Layoffs in the middle of a project will do it for you.

But wait!
There may be a silver lining here:
  • Communication complexity in and among project participants decreases as the square of participants. That could be a winner

  • You may be able to select the departees. That's tough in any circumstance, but it's also an opportunity to prune the lesser performers.

  • Some say that if you want to speed up a project, especially software, reduce the number of people involved (the corollary is more often cited: adding people to a team may actually slow it down)

  • There's an opportunity to rebaseline: All the variances-to-date are collected and stored with the expiring baseline. A new plan according to the new resource availability becomes a new baseline. Unfavorable circumstances can perhaps be sidestepped.
Of course, there are downsides:
  • If your customer is external, they may not relent on any requirements. You're stuck trying to make five pounds fit in a three pound bag.

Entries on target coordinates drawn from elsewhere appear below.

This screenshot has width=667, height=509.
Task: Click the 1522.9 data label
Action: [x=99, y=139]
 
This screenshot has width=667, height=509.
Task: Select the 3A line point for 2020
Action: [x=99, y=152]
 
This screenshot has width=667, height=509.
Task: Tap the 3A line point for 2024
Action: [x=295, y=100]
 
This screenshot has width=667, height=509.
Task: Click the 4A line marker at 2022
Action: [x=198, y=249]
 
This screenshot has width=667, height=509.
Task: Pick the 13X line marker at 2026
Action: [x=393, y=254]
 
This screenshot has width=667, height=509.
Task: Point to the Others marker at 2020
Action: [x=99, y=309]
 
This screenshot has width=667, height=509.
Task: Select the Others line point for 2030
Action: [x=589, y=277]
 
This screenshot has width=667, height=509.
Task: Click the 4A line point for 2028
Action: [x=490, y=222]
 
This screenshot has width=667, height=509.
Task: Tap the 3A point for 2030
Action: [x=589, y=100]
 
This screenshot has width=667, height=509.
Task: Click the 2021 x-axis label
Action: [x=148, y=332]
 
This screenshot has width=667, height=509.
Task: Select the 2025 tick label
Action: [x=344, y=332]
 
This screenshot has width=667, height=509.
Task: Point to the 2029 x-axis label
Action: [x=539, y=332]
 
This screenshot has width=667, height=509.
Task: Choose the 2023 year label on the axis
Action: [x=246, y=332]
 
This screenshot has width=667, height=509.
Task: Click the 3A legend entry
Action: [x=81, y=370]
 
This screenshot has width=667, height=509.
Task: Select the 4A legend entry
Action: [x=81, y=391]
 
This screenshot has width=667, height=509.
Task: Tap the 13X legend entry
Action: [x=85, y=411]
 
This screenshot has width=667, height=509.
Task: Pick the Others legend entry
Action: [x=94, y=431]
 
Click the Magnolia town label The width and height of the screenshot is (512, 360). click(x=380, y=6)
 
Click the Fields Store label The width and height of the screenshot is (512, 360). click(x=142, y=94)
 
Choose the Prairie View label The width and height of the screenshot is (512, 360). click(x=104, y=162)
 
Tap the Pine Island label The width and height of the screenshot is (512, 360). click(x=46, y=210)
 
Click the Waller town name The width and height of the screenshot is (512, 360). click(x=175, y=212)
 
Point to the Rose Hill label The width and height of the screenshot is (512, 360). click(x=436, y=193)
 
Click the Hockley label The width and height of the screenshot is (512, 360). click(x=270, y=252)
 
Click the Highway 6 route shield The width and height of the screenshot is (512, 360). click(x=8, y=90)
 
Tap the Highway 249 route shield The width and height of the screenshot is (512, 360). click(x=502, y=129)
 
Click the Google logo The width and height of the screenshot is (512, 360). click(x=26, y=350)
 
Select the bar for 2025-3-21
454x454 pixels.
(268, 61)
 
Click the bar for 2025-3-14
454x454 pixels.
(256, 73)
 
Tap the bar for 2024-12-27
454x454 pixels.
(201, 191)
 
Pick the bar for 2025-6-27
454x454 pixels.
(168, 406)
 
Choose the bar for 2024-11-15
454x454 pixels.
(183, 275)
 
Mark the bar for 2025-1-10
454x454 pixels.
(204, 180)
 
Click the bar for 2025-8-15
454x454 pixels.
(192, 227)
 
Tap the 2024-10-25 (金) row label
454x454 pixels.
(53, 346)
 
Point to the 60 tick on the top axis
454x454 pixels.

  • There may be penalties written in your project contract if you miss a milestone, or overrun a budget. That just adds to the fiscal pain that probably was the triggering factor for layoffs.
Did you see this layoff thing coming?
  • On the project balance sheet, you are the risk manager at the end of the day. So, suck it up!

  • And there's the anti-fragile thing: build in redundancy, schedule and budget buffers, and outright alternatives from the git-go. And, if you didn't do those things in the first baseline, you've got a second bite at the apple with the recovery baseline.